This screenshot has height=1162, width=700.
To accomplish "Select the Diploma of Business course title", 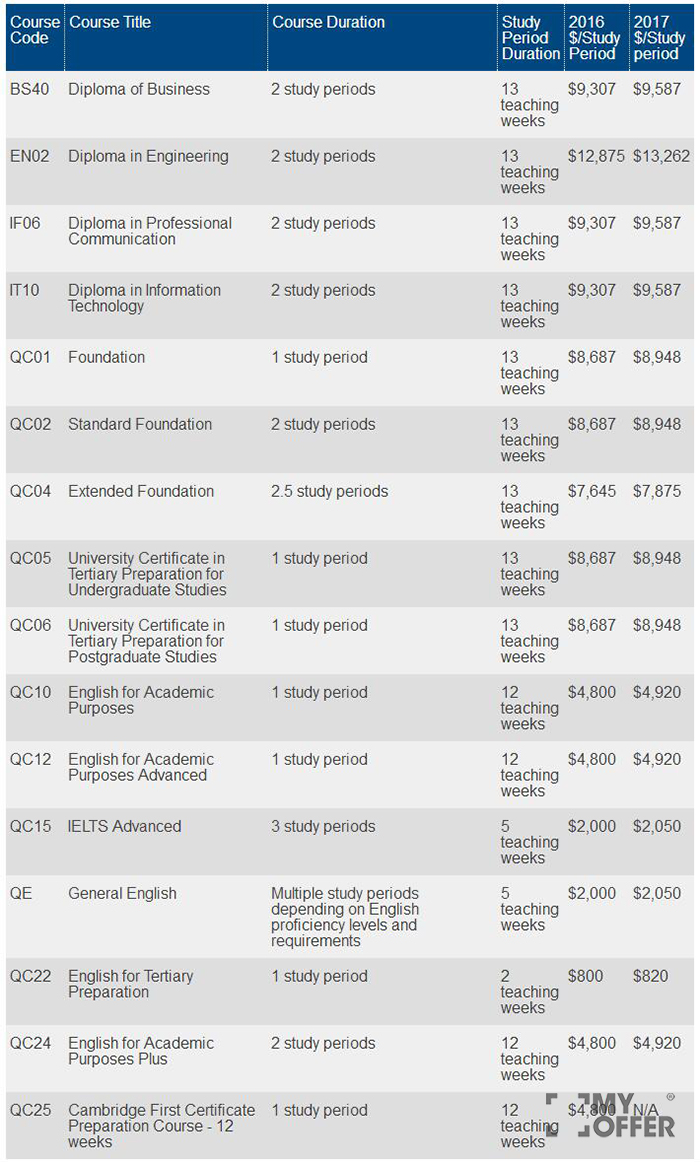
___
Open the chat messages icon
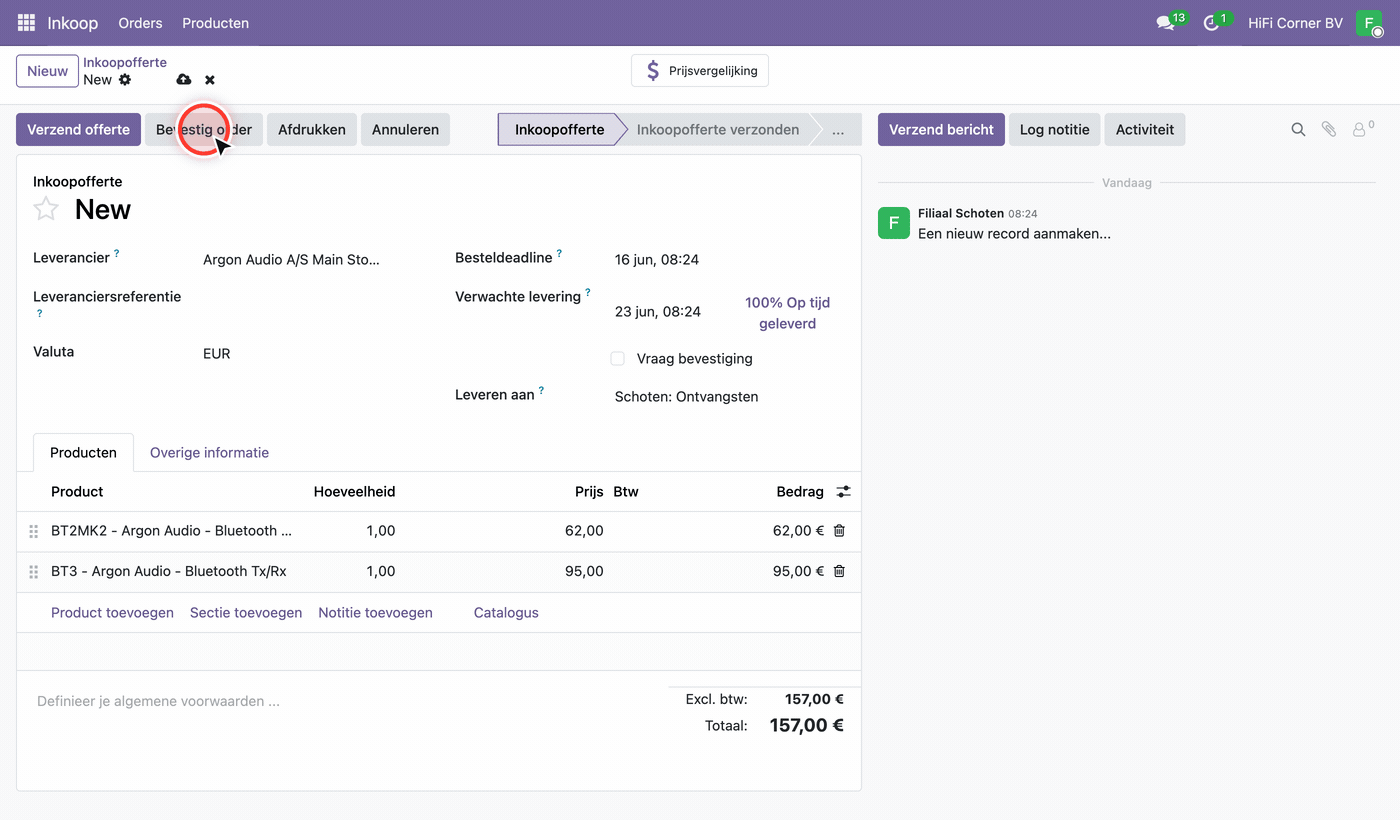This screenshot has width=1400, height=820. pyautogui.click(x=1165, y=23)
___
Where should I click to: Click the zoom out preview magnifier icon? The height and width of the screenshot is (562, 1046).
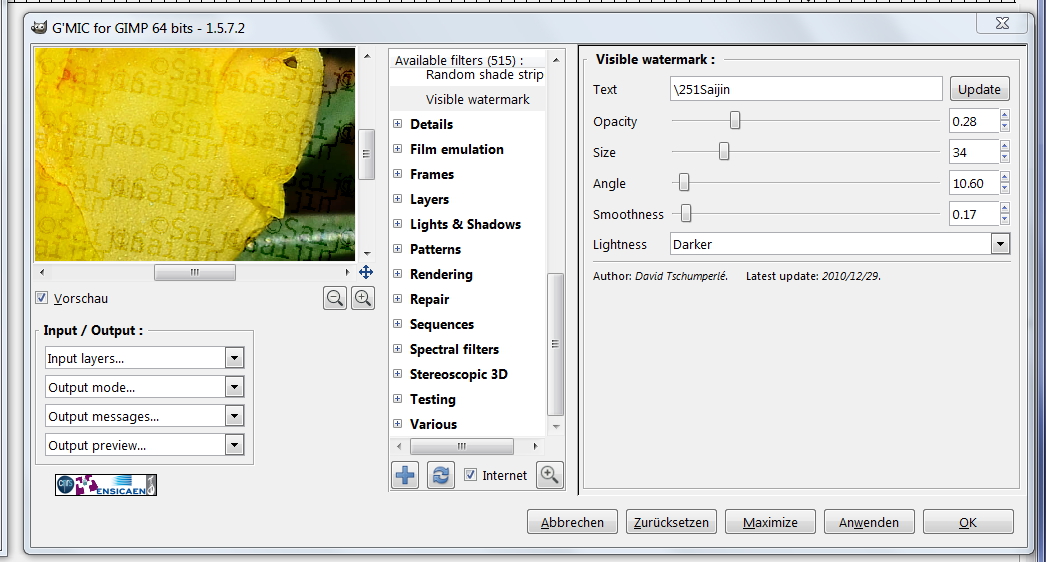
___
> _To do_:
From the line with "This screenshot has height=1162, width=700." up to and including the line with "the Diploma of" above, retype every line exactly and nothing more; leave out the pictures.

> _Exercise result_:
This screenshot has height=1162, width=700.
To accomplish "Select the Diploma of Business course title", 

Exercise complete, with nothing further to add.